**Stored records**
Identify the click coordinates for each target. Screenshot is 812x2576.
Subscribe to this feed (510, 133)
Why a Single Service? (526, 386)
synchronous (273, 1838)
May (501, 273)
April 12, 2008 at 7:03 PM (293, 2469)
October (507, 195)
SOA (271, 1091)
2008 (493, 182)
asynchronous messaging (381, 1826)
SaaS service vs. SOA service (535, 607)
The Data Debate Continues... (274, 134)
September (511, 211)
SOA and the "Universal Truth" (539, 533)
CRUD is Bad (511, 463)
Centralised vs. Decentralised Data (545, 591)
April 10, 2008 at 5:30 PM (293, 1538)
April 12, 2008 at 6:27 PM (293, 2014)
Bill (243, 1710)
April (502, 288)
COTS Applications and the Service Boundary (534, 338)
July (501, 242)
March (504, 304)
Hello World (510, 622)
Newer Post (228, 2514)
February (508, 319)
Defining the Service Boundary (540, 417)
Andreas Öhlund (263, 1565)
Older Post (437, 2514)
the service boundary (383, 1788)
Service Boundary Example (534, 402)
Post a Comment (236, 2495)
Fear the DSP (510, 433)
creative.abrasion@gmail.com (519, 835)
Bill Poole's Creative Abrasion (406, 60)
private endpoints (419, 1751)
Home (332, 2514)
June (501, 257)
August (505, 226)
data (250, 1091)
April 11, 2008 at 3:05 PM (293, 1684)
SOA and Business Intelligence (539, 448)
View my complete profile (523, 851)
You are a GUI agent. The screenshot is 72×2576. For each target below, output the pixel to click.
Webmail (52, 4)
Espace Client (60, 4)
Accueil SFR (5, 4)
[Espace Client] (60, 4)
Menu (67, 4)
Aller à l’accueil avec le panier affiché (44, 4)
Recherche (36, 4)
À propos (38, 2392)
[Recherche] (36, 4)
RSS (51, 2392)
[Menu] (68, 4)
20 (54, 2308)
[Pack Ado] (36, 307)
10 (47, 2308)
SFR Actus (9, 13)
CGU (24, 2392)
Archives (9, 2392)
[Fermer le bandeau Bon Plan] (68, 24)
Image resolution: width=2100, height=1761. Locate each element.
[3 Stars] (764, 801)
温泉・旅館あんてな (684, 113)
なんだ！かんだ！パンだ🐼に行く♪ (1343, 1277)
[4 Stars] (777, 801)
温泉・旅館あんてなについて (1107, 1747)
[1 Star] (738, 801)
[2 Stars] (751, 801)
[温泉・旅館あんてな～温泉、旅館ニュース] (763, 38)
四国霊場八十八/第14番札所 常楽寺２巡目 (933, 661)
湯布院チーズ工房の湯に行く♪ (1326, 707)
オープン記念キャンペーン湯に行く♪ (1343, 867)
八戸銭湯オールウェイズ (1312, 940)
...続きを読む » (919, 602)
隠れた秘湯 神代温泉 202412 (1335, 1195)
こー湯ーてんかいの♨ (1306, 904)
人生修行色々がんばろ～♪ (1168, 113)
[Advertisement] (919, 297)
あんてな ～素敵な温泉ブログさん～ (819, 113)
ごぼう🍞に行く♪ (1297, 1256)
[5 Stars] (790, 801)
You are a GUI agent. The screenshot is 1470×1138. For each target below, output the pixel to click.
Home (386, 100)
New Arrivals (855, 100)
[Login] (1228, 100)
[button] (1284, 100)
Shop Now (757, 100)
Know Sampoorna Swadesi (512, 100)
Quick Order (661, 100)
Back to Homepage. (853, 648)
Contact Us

**Problem details**
Look through the data above. Copy every line with the string "agent" in it.

**Solved problem**
You are a GUI agent. The screenshot is 72×2576. For each target below, output the pixel to click.
You are a GUI agent. The screenshot is 1470×1138. For each target below, output the pixel to click.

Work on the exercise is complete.